What you have to do: Would you reproduce all of the entries below, character for character?

[Collected data entries]
- - - - -

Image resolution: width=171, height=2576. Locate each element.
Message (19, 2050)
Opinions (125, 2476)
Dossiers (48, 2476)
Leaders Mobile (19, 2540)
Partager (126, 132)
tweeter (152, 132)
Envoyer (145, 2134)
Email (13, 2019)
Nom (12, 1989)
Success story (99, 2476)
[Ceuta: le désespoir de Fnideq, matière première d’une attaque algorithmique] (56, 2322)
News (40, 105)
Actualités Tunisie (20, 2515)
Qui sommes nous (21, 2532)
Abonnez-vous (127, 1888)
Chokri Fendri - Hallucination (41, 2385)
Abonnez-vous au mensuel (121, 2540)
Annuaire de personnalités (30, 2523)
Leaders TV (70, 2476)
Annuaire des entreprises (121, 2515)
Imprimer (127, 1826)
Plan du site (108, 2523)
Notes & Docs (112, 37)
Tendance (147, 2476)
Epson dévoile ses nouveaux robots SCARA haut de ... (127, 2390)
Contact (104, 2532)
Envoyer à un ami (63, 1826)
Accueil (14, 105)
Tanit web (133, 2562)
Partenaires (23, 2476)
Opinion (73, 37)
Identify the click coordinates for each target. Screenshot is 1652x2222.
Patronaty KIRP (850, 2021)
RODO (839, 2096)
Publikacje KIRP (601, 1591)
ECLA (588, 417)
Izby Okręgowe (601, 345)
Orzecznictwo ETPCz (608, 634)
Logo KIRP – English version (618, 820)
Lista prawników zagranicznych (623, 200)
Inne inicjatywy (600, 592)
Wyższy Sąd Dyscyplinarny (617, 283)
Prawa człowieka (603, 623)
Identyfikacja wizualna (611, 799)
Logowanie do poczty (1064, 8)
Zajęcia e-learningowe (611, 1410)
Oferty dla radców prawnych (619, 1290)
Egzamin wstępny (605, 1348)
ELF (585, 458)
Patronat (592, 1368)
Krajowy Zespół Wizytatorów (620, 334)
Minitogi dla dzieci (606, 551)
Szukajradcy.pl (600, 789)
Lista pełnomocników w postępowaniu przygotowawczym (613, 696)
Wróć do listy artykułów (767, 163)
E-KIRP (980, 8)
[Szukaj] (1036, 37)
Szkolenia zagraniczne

- - - - -

Response for this exercise:
Image resolution: width=171, height=2576. Locate each element.
Message (19, 2050)
Opinions (125, 2476)
Dossiers (48, 2476)
Leaders Mobile (19, 2540)
Partager (126, 132)
tweeter (152, 132)
Envoyer (145, 2134)
Email (13, 2019)
Nom (12, 1989)
Success story (99, 2476)
[Ceuta: le désespoir de Fnideq, matière première d’une attaque algorithmique] (56, 2322)
News (40, 105)
Actualités Tunisie (20, 2515)
Qui sommes nous (21, 2532)
Abonnez-vous (127, 1888)
Chokri Fendri - Hallucination (41, 2385)
Abonnez-vous au mensuel (121, 2540)
Annuaire de personnalités (30, 2523)
Leaders TV (70, 2476)
Annuaire des entreprises (121, 2515)
Imprimer (127, 1826)
Plan du site (108, 2523)
Notes & Docs (112, 37)
Tendance (147, 2476)
Epson dévoile ses nouveaux robots SCARA haut de ... (127, 2390)
Contact (104, 2532)
Envoyer à un ami (63, 1826)
Accueil (14, 105)
Tanit web (133, 2562)
Partenaires (23, 2476)
Opinion (73, 37)
Identify the click coordinates for each target. Screenshot is 1652x2222.
Patronaty KIRP (850, 2021)
RODO (839, 2096)
Publikacje KIRP (601, 1591)
ECLA (588, 417)
Izby Okręgowe (601, 345)
Orzecznictwo ETPCz (608, 634)
Logo KIRP – English version (618, 820)
Lista prawników zagranicznych (623, 200)
Inne inicjatywy (600, 592)
Wyższy Sąd Dyscyplinarny (617, 283)
Prawa człowieka (603, 623)
Identyfikacja wizualna (611, 799)
Logowanie do poczty (1064, 8)
Zajęcia e-learningowe (611, 1410)
Oferty dla radców prawnych (619, 1290)
Egzamin wstępny (605, 1348)
ELF (585, 458)
Patronat (592, 1368)
Krajowy Zespół Wizytatorów (620, 334)
Minitogi dla dzieci (606, 551)
Szukajradcy.pl (600, 789)
Lista pełnomocników w postępowaniu przygotowawczym (613, 696)
Wróć do listy artykułów (767, 163)
E-KIRP (980, 8)
[Szukaj] (1036, 37)
Szkolenia zagraniczne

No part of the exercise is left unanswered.